Working data ->
******************************
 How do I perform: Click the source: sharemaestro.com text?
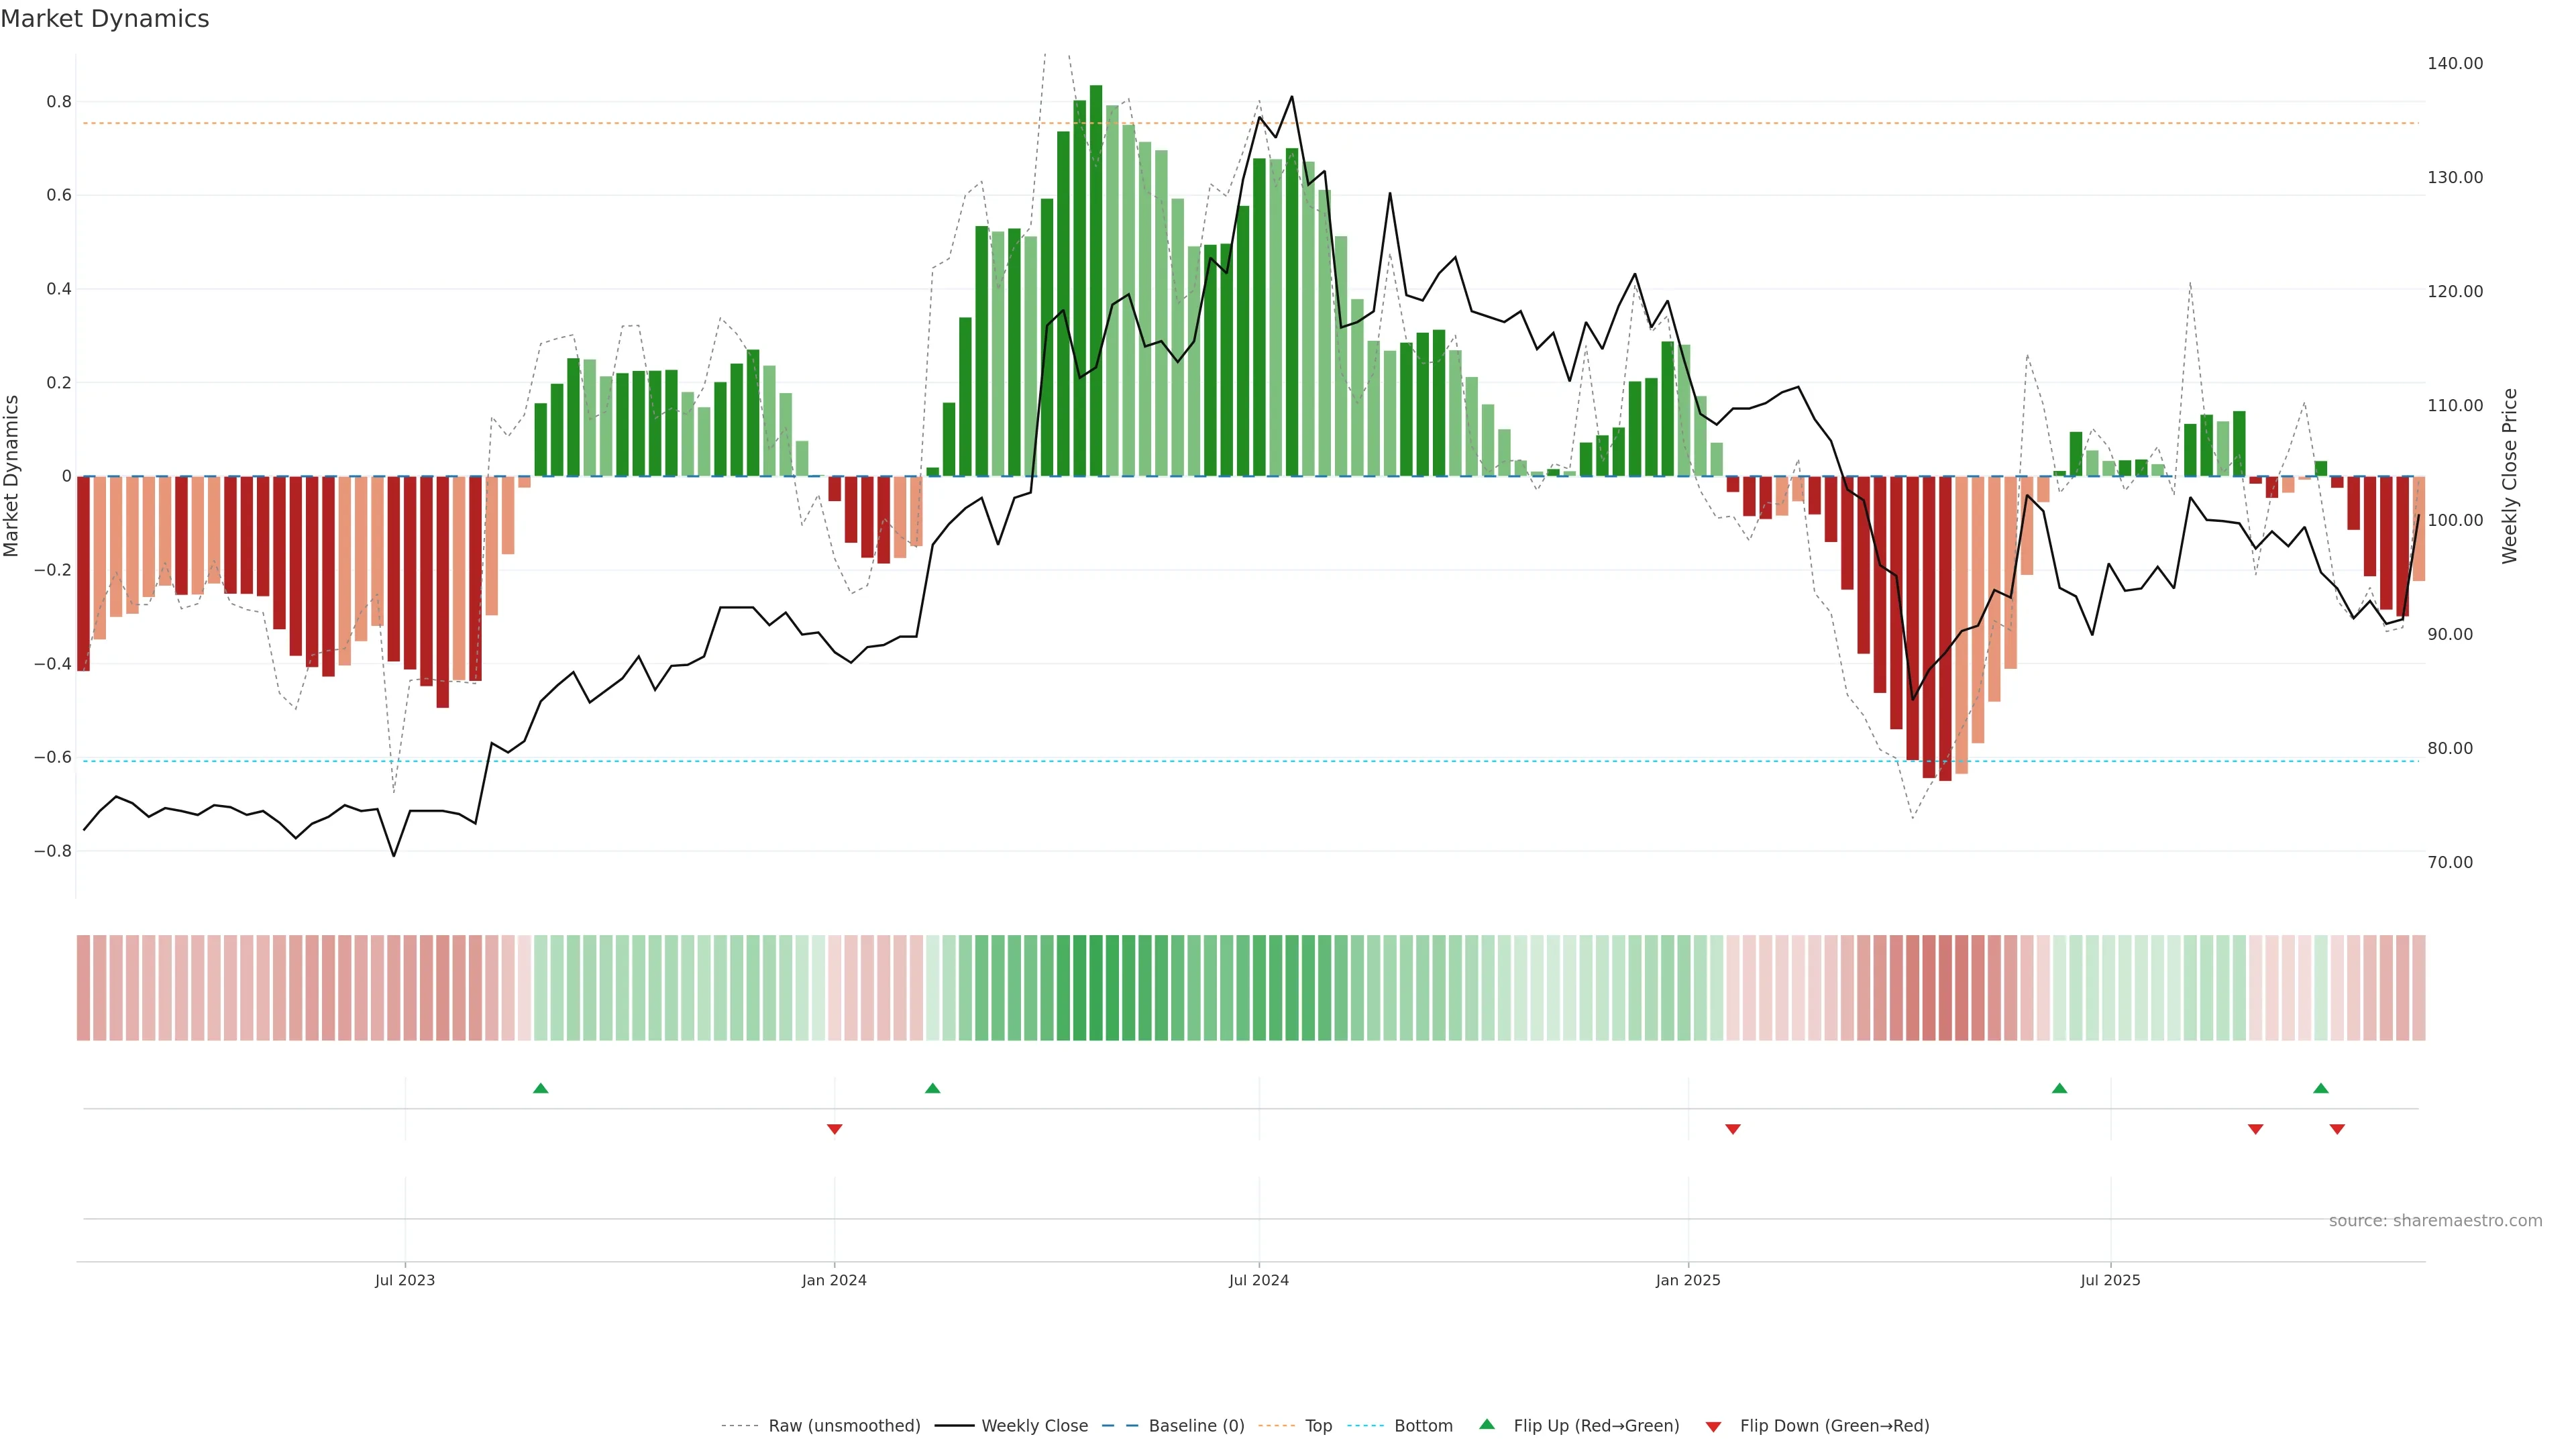tap(2435, 1221)
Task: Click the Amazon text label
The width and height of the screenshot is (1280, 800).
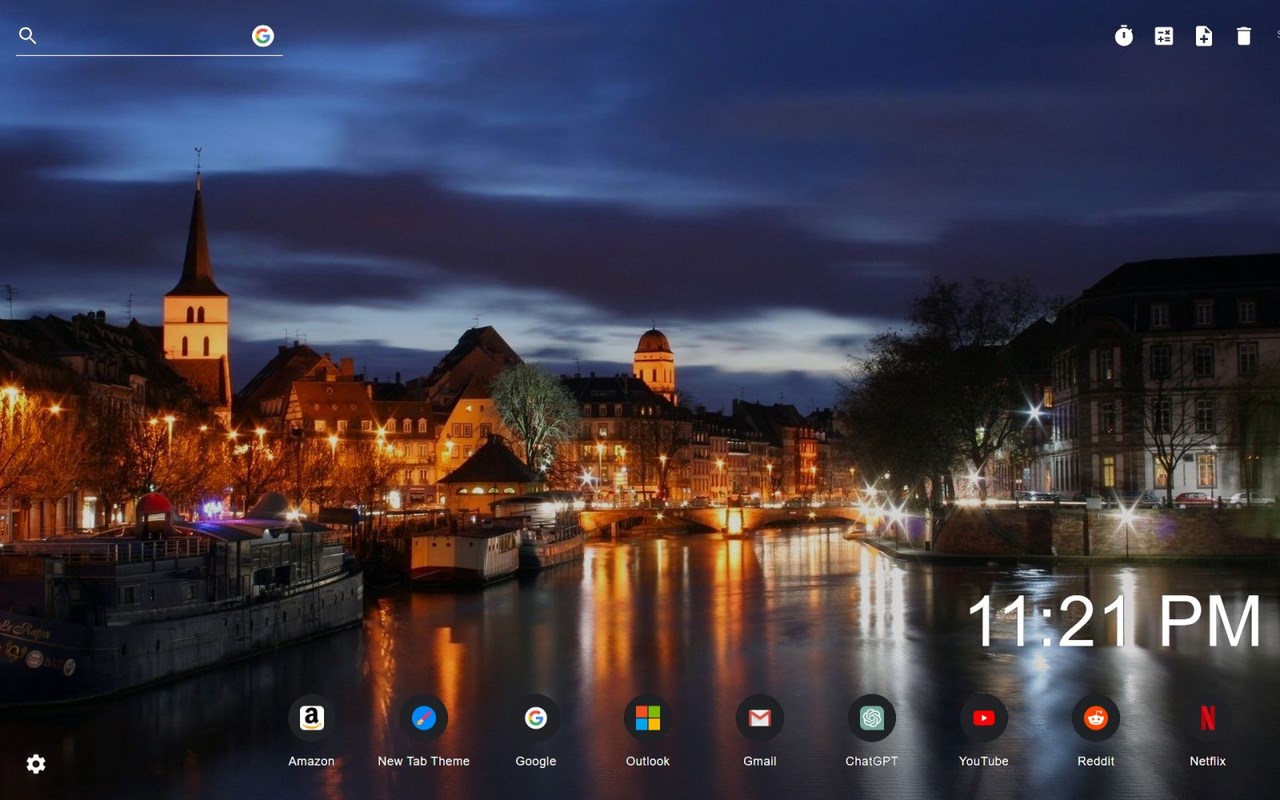Action: (x=312, y=761)
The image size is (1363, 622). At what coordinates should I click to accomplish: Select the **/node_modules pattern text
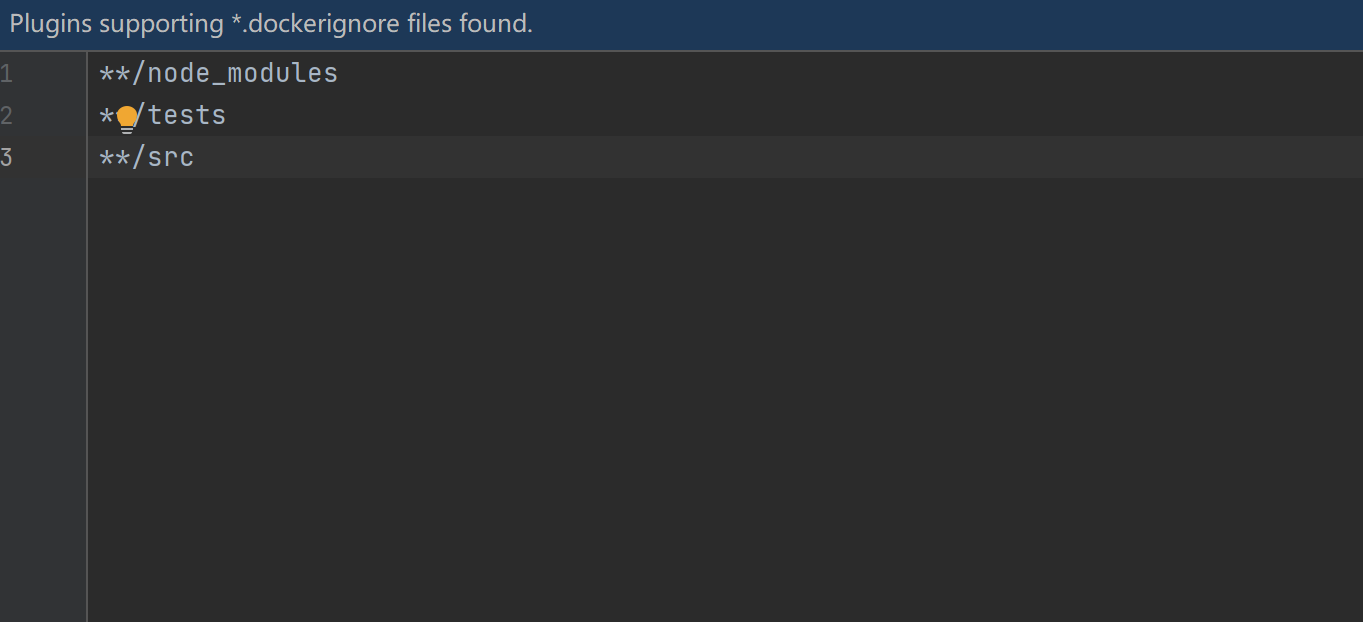point(218,72)
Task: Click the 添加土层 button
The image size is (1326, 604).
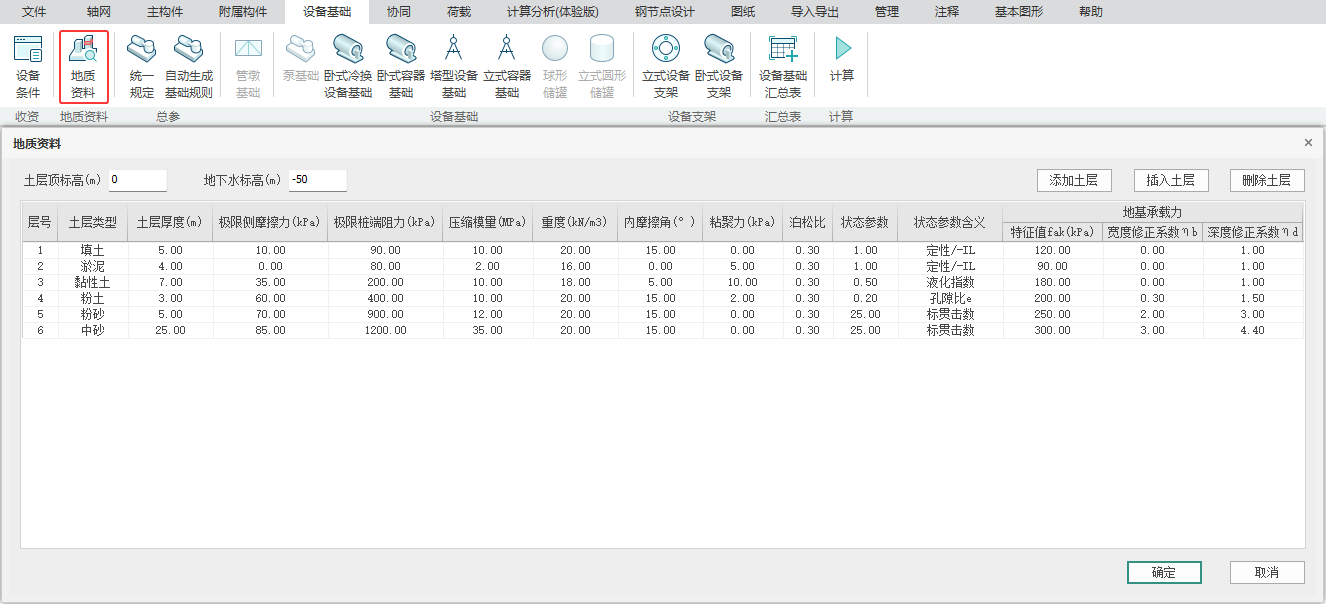Action: [1074, 180]

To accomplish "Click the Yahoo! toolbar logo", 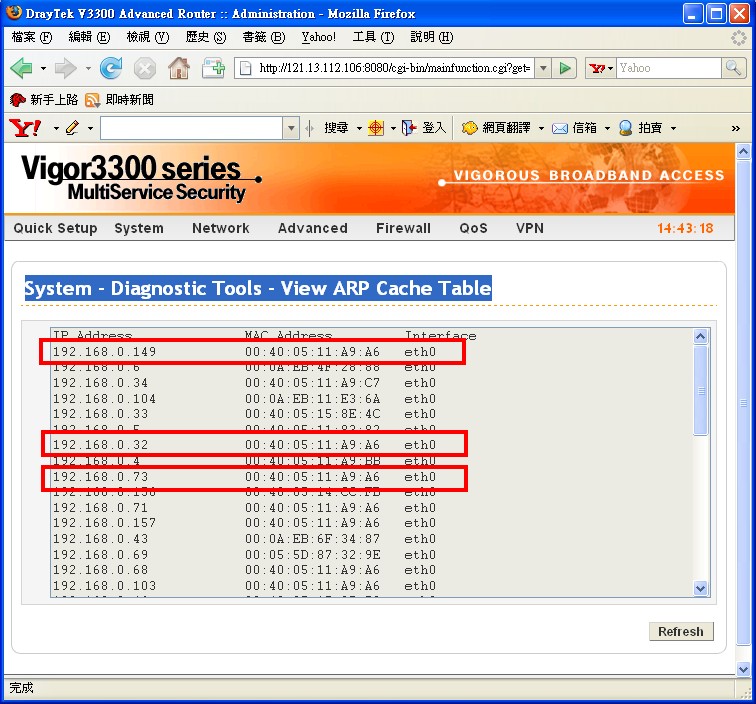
******************************
Your objective -> Can you write out the material above again, swapping every "Task:" for "Instruction:" and changing nothing else? Leave the pictures out of your answer.

The completed task ->
 How do I perform: Click the source: sharemaestro.com text?
tap(2435, 1221)
Instruction: Click the Amazon text label
The width and height of the screenshot is (1280, 800).
Action: (x=312, y=761)
The image size is (1363, 622). At what coordinates should I click to accomplish: Select the **/node_modules pattern text
point(218,72)
Instruction: Click the 添加土层 button
The image size is (1326, 604).
Action: [1074, 180]

To accomplish "Click the Yahoo! toolbar logo", 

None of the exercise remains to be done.